Suggestion : Web API

joeyconcrete · Thu Aug 11, 2005 10:59 am

Something I'd like to see on RouterOS is the ability to access the inner workings via the web server.

Even if it was something as basic as providing a URL "http:///myMikrotik/cmd/cmd.cgi" where the admin could POST or GET console commands to that specific page, the script would then return the output.

e.g.

GET /cmd/cmd.cgi?interface print HTTP/1.0

HTTP/1.0 200 OK
Server: Mikrotik01
MIME-version: 1.0
Content-type: text/html

Flags: X - disabled, D - dynamic, R - running
 #    NAME                         TYPE             RX-RATE    TX-RATE    MTU
 0  R Ethernet0                   ether            0          0          1500

For the security concious you could restrict access by IP Address to this URL and you could also use SSL.

This would allow admins to access the inner workings or automate the process from an external host using their preferred scripting language (PHP, Python, VBScript etc)

I believe this additional feature would make RouterOS even more superior than it already is (and it would be very useful to me

Thu Aug 11, 2005 11:23 am

huh? have you even tried 2.9? there is a web interface for some time now.

http://ip_address/cfg

or do you mean something more advanced?

joeyconcrete · Thu Aug 11, 2005 11:38 am

Oops. Only very briefly and I never spotted it

I'll give it a go!

cmit · Thu Aug 11, 2005 11:43 am

i think he meant something more "general" - a general way to issue (arbitrary) commands to RouterOS via HTTP(S).

Which would be very nice

...

tneumann · Thu Aug 11, 2005 2:01 pm

Take a look at Juniper's XML based JunoScript API for some very advanced ideas...

joeyconcrete · Thu Aug 11, 2005 2:40 pm

The Barracuda SPAM firewall has a similar implementation.

Personally I'd be quite happy just passing raw commands and getting the response back. Of course it'd only be usable if the response was in a uniform format so that you can parse it.

I haven't tried the web interface in 2.9 so I'll give that a shot first.

Vadim · Mon Aug 15, 2005 7:09 pm

For automated administration tasks I use perl script, that logins into router via SSH, sends console commands and returns the RouterOS responses back to the script. This solution works fine for me and is more safe than http. This idea I picked somewhere on this forum.

joeyconcrete · Mon Aug 15, 2005 10:11 pm

Hi Vadim that's one method I was going to use. I'd certainly say http(s) is more simplistic to implement and doesn't require knowledge of socket programming or a requirement to call external programs. I'd also say that having a well defined http application protocol perhaps using XML would be more reliable, more scalable and easier to integrate into applications. I think if SSL was utilised and perhaps some kind of application level authentication using MD5/SHA1 it'd be just as secure.

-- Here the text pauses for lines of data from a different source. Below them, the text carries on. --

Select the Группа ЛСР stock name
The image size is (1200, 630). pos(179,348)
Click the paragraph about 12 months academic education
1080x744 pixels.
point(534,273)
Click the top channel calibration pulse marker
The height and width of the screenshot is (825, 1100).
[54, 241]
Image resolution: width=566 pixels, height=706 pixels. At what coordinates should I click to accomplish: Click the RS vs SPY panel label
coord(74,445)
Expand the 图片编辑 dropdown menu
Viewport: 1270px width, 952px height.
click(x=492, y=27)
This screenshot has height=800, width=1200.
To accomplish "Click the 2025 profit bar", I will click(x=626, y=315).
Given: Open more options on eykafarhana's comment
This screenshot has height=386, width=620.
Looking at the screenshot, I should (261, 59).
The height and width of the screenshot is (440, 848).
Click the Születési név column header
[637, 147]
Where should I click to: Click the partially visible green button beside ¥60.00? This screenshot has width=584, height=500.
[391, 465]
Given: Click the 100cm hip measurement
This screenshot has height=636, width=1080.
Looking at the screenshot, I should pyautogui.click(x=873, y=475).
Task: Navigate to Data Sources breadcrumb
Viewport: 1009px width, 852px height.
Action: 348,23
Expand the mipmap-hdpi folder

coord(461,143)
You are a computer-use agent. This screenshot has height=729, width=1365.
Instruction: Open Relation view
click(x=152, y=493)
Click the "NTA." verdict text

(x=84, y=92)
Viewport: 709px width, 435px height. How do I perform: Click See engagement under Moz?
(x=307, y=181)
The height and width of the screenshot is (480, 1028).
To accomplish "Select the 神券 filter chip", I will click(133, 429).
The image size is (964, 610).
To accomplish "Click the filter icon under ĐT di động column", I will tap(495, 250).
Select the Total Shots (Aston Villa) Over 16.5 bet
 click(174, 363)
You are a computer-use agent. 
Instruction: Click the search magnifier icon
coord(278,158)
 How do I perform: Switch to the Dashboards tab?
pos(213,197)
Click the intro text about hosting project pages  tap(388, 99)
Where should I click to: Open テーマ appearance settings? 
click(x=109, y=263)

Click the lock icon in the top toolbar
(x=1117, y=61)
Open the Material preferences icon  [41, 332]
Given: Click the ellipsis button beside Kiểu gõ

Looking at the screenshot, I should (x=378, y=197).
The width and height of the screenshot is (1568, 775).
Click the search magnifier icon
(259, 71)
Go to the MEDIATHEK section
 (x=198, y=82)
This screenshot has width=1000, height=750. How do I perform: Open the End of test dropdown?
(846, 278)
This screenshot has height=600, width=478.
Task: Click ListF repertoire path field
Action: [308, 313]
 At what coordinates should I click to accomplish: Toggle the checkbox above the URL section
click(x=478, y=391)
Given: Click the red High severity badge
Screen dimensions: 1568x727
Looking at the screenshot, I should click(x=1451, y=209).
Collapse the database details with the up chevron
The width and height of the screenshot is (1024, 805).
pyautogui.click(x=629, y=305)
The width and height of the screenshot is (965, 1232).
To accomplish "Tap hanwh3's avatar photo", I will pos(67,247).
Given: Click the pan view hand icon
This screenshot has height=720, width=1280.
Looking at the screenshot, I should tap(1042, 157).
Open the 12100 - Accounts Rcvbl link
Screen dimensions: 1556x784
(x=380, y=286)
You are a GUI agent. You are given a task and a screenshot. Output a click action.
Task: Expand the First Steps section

Vadim · Tue Aug 16, 2005 4:25 pm

Hi Vadim that's one method I was going to use. I'd certainly say http(s) is more simplistic to implement and doesn't require knowledge of socket programming or a requirement to call external programs.

Hi joeyconcrete
Anyway you need any script to prepare a command that you send to router and to process the response from router. So, it doesn't matter, which protocol do you use to communicate with router. Perl has a set of libraries, that implements both protocols without calling any external programms. Here is a link to the thread, where the idea with SSH was discussed. http://forum.mikrotik.com/viewtopic.php?t=1348 You can see, that it is a very simple and safe method, that doesn't require deep knowledge of sockets and calls of external programms. If you want, I can share some fragments of my programms, that I use for daily management tasks.
I believe, guys from Microtik have a lot of more interesting and important ideas than design of another interfase for functions, that are already implemented in their software.